Chromatography Forum

Hi,
Accidentally we used a high concentration of ammonium acetate buffer for a LCMS with a triple quadrupole. I know this is not good for the column, but does it harm the quadrupole?
Very often I read the advice not to use more than 20mM. Where does this number come from? What could happen?
Thanks for help

Although it's volatile, it's not very very volatile, so if you pump too much in, it will start to block things, like the aperture at the front of the mass spec (ion transfer capillary or whatever it's called in your instrument). I don't know if it will also contaminate ion optics.
My inclination with your instrument in its current state would be to see if it still works, and if it does, breathe a sigh of relief and go back to normal concentrations. If there is a check-tune option, it might be worth doing it, as that's a quick way to check that it's a happy instrument.

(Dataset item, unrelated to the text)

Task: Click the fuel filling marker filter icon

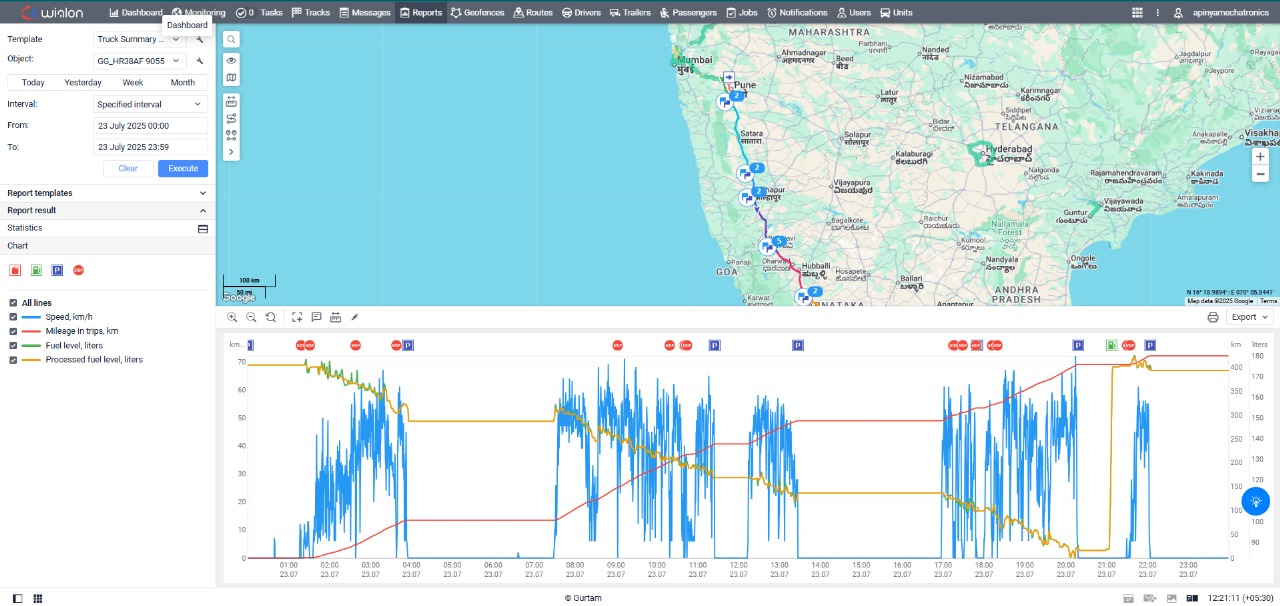Action: 36,270
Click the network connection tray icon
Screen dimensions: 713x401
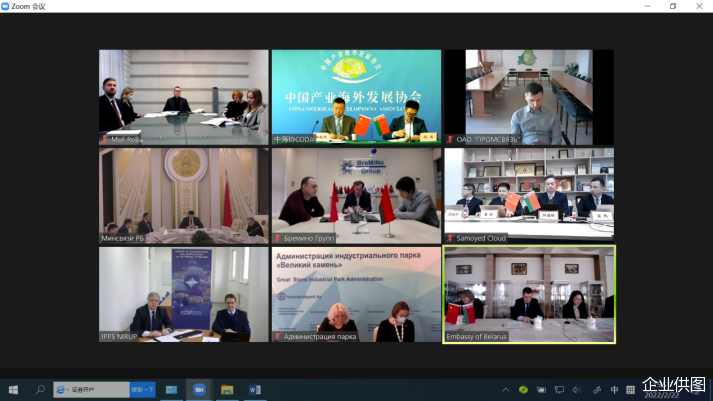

Alternatively just run a known standard and make sure the spectral quality is as good as normal, the peak the right size, etc.
good luck!

I've used concentrations of ammonium acetate up to 3x the 20mM recommendation to try and speed up methods on a QToF. I have not noticed any issues with sensitivity loss or the instrument going out of tune, however I make sure the source is clean before beginning a run.

As far as I know the 20 mM thing is more for ion formation using ESI, if you get above that then you start to lose ionization efficiency.